3.5


白猫の姿が、人間の姿へと変貌した。目の前には、真っ白なかわいいワンピースを着たブロンドのあの女の子が立っていた。


「マリアですわ。わたくしのご主人さま方は、“ウェルディ”と呼んでいらっしゃいますけれど」


間近で見ると、睫毛がとても長くて、まんまるいゴールドの瞳をしていた。
って、惚れ惚れしてどうする。人間の姿に変わる猫が、シルフの他にいたなんて。

カーと烏の鳴き声がして、素早く辺りを見渡す。
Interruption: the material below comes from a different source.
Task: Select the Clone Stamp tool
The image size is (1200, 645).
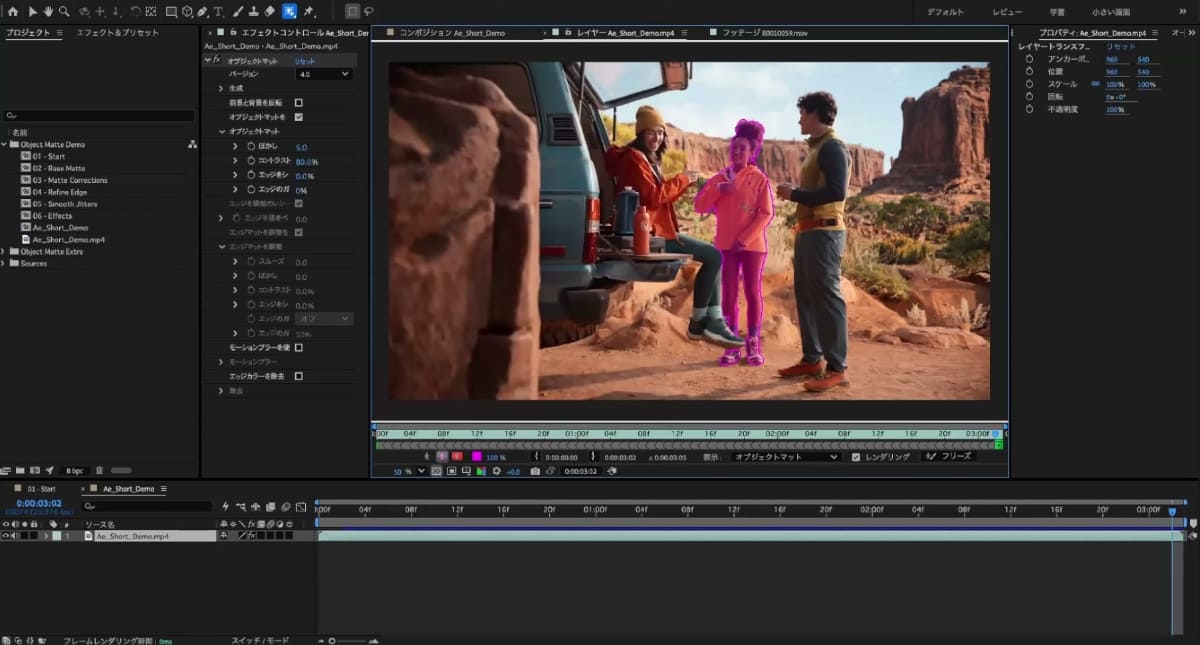Action: pos(253,12)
こんな野外で、猫たち(しかも話せて人間になれる)と話しているのは落ち着かない。


「続きは私の家で話そうか」


もう一度マリアちゃんには猫に戻ってもらって、私は二匹の猫を抱えて自分の家に帰った。




「ただいまー」

「お帰りー。ナイスタイミングに帰ってきたわね、夕食が出来たところよ。あら?シルフちゃん見付かったの?良かったわねぇ」


帰宅するなり、ママは私からシルフを横取りした。ママの目がキラキラしている。ママもシルフがいなくて寂しかったんだ。


「その子はウェルディちゃん?その子も家出したらしいから、ホントに見付かって良かったわねー!」

「う、うん」


意外と見ていらっしゃるではありませんか、ママさま。これは要注意ですね。秘密がバレたら、倒れちゃうかもしれない。